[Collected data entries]
──────────
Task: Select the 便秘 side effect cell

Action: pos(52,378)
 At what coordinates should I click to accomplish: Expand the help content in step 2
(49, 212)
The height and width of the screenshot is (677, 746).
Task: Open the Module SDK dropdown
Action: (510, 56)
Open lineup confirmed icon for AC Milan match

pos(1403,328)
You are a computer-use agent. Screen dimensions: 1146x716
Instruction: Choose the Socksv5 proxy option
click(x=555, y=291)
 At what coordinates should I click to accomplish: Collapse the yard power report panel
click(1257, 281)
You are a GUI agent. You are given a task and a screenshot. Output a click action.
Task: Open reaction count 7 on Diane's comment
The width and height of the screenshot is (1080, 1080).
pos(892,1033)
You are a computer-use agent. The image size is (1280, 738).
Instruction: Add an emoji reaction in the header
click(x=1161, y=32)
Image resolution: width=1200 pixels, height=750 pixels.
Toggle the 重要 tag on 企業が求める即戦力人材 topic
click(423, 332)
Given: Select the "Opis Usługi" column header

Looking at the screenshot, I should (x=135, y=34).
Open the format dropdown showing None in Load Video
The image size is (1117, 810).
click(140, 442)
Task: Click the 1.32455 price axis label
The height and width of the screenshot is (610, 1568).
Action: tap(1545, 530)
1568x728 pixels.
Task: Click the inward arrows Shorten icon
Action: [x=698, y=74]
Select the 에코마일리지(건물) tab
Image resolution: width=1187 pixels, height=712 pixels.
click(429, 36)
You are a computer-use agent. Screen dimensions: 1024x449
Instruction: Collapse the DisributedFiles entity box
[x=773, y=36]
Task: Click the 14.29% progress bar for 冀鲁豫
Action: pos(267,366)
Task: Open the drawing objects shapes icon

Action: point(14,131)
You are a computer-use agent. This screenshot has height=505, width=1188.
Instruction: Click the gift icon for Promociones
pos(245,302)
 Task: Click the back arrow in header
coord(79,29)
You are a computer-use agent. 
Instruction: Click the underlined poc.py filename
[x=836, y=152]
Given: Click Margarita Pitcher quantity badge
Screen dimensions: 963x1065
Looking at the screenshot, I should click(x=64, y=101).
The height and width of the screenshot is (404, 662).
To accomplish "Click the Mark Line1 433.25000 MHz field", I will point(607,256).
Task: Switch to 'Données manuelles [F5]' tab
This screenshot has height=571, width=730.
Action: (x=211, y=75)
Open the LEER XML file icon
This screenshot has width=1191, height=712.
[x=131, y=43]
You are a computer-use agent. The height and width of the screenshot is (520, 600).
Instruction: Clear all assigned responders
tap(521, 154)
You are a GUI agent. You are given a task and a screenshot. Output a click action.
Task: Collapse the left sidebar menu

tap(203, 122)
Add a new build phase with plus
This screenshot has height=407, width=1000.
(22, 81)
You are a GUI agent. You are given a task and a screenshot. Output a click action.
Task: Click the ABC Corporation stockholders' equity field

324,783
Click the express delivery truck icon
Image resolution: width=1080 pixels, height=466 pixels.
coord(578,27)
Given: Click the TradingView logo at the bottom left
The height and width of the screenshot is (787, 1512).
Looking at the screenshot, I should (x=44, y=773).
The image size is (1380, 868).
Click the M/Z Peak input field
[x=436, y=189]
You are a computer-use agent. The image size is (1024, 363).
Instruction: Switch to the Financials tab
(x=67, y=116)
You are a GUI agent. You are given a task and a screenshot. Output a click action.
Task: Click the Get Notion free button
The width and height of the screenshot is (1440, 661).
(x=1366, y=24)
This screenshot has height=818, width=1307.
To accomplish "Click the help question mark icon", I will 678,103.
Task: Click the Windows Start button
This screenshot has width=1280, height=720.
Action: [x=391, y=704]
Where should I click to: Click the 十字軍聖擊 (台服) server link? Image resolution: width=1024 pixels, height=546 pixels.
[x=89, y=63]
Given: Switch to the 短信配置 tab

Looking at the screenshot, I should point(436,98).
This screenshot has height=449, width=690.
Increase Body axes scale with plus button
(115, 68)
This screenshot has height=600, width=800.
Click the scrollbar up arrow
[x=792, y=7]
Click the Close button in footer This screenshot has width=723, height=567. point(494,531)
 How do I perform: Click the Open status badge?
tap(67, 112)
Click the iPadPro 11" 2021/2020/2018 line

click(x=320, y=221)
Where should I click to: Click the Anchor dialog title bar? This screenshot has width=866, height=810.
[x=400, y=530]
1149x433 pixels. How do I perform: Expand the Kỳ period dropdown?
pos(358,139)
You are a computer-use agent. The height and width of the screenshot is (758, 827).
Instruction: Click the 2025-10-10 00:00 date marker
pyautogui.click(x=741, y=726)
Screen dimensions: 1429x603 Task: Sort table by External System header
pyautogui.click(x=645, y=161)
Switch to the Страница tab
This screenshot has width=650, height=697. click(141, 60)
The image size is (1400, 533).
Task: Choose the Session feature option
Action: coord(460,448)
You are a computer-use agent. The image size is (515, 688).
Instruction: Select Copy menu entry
──────────
Among the records above, find each line holding the string "will" and pull it out.

To accomplish "Click the Mark Line1 433.25000 MHz field", I will point(607,256).
To accomplish "Click the help question mark icon", I will 678,103.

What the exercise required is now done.